What the task requires
Lines before the one containing "Screen dimensions: 426x405" are left out; output the rest of the data exactly, through the final line.

(Raw data Opens)

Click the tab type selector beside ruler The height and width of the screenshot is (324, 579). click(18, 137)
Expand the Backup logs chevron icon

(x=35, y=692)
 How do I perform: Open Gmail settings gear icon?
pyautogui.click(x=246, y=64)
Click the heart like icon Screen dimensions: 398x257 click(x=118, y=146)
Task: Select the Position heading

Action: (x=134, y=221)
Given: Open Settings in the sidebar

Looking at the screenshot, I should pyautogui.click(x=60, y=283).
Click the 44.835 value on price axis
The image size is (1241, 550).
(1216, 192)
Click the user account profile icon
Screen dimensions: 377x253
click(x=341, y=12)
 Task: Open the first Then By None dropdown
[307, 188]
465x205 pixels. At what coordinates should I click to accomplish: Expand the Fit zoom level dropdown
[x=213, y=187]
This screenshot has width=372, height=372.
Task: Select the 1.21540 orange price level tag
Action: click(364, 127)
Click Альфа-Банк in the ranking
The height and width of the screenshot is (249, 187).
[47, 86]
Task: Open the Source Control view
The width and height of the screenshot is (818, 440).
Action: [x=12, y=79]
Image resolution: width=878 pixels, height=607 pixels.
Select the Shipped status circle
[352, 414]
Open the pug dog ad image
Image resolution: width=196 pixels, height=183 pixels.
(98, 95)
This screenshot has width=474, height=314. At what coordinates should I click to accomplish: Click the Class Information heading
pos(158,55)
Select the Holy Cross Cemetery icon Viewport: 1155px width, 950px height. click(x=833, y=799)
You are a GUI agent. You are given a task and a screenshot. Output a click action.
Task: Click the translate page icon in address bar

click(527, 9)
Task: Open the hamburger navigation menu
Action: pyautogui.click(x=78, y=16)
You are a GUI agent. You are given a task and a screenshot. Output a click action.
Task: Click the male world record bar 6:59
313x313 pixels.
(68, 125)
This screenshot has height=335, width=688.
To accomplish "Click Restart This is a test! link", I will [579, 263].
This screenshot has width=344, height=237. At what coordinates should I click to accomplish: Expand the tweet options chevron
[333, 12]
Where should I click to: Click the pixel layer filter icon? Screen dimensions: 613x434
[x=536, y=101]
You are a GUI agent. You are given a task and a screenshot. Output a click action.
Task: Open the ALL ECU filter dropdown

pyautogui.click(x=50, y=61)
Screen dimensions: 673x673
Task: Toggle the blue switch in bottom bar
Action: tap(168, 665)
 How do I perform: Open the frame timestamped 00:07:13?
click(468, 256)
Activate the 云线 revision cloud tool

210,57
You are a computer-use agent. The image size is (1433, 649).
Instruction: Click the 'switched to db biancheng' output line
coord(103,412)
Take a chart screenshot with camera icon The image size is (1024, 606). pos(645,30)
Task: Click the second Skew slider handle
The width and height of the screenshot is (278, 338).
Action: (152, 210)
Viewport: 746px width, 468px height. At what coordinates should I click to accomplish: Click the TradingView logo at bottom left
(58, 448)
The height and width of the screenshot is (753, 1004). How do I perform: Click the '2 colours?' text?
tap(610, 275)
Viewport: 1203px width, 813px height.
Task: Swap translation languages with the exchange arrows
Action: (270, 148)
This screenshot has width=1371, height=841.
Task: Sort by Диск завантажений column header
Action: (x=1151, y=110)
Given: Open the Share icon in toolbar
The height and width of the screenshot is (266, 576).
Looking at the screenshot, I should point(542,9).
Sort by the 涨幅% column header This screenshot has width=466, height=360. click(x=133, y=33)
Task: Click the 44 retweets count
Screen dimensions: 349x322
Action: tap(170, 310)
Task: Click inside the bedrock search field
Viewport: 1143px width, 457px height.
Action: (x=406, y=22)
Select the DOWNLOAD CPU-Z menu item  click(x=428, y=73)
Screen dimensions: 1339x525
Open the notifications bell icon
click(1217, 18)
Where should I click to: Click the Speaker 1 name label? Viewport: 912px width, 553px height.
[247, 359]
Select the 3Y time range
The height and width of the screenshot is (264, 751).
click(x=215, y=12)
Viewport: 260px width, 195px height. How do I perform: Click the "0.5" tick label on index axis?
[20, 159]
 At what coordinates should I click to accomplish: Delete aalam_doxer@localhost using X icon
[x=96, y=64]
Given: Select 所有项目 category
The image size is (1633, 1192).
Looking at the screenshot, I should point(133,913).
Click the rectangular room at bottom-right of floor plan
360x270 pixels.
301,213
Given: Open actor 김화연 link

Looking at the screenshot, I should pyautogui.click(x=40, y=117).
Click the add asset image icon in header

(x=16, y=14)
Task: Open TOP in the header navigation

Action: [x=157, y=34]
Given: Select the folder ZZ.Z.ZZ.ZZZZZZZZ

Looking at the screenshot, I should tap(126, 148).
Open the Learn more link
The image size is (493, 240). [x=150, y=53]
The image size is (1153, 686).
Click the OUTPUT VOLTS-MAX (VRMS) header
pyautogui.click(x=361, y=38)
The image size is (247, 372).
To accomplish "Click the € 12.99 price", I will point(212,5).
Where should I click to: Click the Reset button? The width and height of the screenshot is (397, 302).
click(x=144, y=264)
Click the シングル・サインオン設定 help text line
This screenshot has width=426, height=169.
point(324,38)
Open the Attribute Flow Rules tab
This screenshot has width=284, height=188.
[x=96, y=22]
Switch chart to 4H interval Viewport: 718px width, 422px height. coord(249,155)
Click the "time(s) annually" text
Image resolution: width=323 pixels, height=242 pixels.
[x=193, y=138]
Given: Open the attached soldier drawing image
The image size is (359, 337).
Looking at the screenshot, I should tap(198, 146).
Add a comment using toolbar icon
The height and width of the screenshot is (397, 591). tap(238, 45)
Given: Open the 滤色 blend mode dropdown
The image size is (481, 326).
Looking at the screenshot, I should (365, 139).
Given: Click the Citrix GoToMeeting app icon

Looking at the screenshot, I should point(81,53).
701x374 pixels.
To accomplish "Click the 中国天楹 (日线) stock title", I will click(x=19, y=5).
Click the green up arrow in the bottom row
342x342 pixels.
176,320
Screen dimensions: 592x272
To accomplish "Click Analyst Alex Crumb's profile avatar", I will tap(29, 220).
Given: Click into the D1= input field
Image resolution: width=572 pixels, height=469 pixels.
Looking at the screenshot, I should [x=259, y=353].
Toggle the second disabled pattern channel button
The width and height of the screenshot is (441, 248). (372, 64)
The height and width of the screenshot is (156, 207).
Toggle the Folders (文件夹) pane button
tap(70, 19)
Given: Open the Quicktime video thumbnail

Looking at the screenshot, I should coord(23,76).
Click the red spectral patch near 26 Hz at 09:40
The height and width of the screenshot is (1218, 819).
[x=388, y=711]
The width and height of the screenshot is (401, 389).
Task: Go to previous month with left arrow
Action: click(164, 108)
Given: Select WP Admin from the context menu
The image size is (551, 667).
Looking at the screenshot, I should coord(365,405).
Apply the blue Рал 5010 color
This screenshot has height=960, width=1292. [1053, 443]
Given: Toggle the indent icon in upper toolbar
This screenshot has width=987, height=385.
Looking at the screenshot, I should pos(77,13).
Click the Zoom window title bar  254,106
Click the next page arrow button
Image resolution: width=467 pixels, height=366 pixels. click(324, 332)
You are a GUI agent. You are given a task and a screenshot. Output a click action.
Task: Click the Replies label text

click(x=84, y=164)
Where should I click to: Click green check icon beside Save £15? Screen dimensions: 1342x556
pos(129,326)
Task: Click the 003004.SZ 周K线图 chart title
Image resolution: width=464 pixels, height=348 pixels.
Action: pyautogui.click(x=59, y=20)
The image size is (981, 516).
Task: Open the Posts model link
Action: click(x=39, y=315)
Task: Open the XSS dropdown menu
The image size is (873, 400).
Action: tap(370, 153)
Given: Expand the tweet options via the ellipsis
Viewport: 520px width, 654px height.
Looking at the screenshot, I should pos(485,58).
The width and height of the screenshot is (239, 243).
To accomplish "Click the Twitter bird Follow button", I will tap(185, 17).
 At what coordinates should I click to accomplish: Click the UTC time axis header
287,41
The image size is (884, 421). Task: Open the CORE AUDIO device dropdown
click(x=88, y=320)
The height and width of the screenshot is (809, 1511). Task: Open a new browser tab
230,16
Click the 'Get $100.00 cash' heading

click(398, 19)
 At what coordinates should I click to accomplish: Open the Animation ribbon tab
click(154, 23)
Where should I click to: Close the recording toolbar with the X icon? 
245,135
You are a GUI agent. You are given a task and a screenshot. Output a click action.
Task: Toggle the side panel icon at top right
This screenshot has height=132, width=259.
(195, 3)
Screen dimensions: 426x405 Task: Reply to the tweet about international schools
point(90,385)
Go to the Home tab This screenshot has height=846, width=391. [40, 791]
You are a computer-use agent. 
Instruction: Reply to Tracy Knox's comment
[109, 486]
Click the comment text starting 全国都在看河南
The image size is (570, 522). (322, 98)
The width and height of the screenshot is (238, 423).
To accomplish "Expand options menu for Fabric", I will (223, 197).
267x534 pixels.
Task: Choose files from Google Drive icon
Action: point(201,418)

(Raw data Closes)

Answer below
Screen dimensions: 426x405 Task: Reply to the tweet about international schools
point(90,385)
Go to the Home tab This screenshot has height=846, width=391. [40, 791]
You are a computer-use agent. 
Instruction: Reply to Tracy Knox's comment
[109, 486]
Click the comment text starting 全国都在看河南
The image size is (570, 522). (322, 98)
The width and height of the screenshot is (238, 423).
To accomplish "Expand options menu for Fabric", I will (223, 197).
267x534 pixels.
Task: Choose files from Google Drive icon
Action: point(201,418)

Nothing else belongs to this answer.